> [Exercise prompt]
Print every line of the material exactly.

> [Information given]
•••
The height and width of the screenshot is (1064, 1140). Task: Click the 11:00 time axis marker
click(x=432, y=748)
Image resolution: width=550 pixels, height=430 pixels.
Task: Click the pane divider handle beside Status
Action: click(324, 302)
•••
> [Completed task]
The height and width of the screenshot is (1064, 1140). Task: Click the 11:00 time axis marker
click(x=432, y=748)
Image resolution: width=550 pixels, height=430 pixels.
Task: Click the pane divider handle beside Status
Action: click(324, 302)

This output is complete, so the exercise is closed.